Петрик молчал. Он остановился спиною к окну.
— Ну и потом? Ты скажешь: — "это я убил, потому что он был революционер"… А тебе скажут: — "никто не давал вам права убивать даже, если он и самый опаснейший преступник. На это есть судьи, карательные отряды и палачи".
— Как же быть, Ричард?
— Ты можешь донести на него.
— Нет, — отрицательно и, морщась, как от чего-то противного, чем брезгаешь, прошептал Петрик, — донести?… Нет… Нет… Но в 1906-м году мы были же в карательной экспедиции?
— Ты расстреливал? — в упор спросил Долле.
— Нет.
— Скажи мне, как это было… И ты увидишь, что ты не убьешь Портоса… Мы все еще рыцари чести и нам безоружная, даже и преступная кровь противна.
— Да… я помню… Нашему эскадрону пришлось…двух… Я помню… Все мы после суда и приговора были страшно бледны и возбуждены. Командир эскадрона, он должен был назначить взвод и офицера, не хотел назначать и устроил: — по жребию. Приготовили билетики. Мы все собрались… Я хотел тоже тянуть, но командир эскадрона меня остановил. "Корнет Ранцев", — сказал он, — "вы слишком молоды для этого". — Досталось поручику Августову… И я помню, — мы жили тогда в одной комнате, — он не спал всю ночь, и всю ночь курил… На рассвете он ушел со взводом. Я не спал тоже. Я слышал залп и головой зарылся в подушки. А потом Августов целый день пил и не был пьян. И было страшно его белое лицо. Ночью командир эскадрона пригласил местных полицейских стражников, и мы, офицеры, пили с ними, и они рассказывали нам, сколько зверских убийств, поджогов и издевательств над жителями совершил тот, кого расстреляли… И Августов понемногу успокоился. — Петрик помолчал и добавил.
— А командир шестого эскадрона, — им досталось много таких… заболел неврастенией и через полгода застрелился.
— Видишь, — сказал Долле, — а там — преступление налицо, суд, приговор… А ты хочешь…. А если Портос в партии, чтобы предать ее?
— Вдвойне подло, — бросил Петрик.
— С такими взглядами, Петрик, ты плохой помощник России. На нее идет штурм людей без принципа, без морали, без веры — а ты в белых перчатках… Портос их снял — и ты не подаешь ему руки!
— Не могу подать!..
— Петрик… дворянство, рыцарство, честь, дама сердца, дуэль — это не для двадцатого века.

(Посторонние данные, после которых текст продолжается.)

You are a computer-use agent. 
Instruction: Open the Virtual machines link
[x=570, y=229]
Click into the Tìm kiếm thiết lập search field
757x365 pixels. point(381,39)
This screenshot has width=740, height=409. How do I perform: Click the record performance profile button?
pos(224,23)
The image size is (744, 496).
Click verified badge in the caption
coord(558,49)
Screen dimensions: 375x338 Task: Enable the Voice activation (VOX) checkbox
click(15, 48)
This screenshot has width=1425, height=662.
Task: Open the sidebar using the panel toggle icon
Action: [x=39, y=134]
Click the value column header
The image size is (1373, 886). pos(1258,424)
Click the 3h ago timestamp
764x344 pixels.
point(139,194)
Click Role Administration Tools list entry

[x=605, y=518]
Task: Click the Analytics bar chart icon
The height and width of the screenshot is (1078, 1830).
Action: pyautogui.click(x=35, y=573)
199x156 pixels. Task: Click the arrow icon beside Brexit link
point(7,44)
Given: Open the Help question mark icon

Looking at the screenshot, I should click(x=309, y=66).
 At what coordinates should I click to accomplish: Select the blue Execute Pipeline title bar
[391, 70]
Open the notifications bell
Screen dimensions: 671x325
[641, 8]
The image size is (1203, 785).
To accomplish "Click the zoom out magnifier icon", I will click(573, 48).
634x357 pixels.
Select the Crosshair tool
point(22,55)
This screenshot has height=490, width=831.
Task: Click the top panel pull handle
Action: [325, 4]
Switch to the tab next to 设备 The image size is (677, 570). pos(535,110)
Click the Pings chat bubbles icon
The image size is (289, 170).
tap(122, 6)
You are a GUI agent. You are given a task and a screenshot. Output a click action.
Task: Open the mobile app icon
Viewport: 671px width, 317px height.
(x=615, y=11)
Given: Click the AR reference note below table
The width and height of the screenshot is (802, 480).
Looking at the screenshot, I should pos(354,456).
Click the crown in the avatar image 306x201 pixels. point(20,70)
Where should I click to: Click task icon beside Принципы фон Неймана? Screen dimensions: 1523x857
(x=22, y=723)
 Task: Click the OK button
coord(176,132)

Теперь — капитал и пролетарий, предательство, сожительница и — драка или убийство…
— И Портос?
— Дитя века. Он это понял и усвоил.
— Ты точно оправдываешь его?
— Я его не оправдываю. Мне так тяжел теперешний век, что я ушел от него в эту лабораторию. Портос пошел с веком… Таких, как он, тысячи — всех не перебьешь!
— Я знаю одного… и я… убью его!
XLIV
В это мгновение дверь в столовую без стука и без шума стала медленно раскрываться. В ней появилась высокая, темная и, Петрику показалось, страшная фигура. Петрик бросился к выключателю и зажег большую висячую лампу. Ровный сильный свет из-под большого матового колпака осветил человека в длиннополом мешковатом черном сюртуке. Петрик успел заметить безобразное, изрытое оспой лицо, рыжеватую, клинушком, смятую бороду, колтуном торчащие, должно быть, жесткие волосы, узкие глаза без бровей и ресниц в красных веках, длинный, тонкий нос, прорезавший вдоль все лицо, и особенно бросились ему в глаза непомерно, почти до колен длинные руки… Человек этот скрипучим, ласкательно-заискивающим голосом сказал:
— Виноват, Ричард Васильевич, я полагал, вы одни-с. Обедаете…
И фигура так же безшумно скрылась за дверью.
— Кто это? — спросил Петрик, с трудом сдерживая дрожь в голосе.
— Ты не знаешь? Это Ермократ. Мой бывший лабораторный солдат. Теперь он служит у профессора Тропарева препаратором.
— Какая отталкивающая физиономия!
— Тоже — современный человек. В былые времена стоял бы на паперти, странником к святым местам ходил бы, деревенских баб морочил бы, продавал бы им волос Пресвятой Богородицы, или камень от лестницы, что Иаков видел во сне… Теперь… тоже, может быть, в партии окажется и будет доказывать, что Бога нет… Он уже мне доказывал.
— А не зря говорится в народе — Бог шельму метит…
— Я тебе отвечу так же, как и ты мне отвечал — а Портос? Ведь красавец — дальше идти некуда… Ему опереточным баритоном быть, а не офицером генерального штаба. Но будет об этом. Я по запаху слышу: Лепорелло мой принес из собрания обед. Давай переложим грибы на диван, да и попитаемся. Я думаю — и ты аппетит нагулял.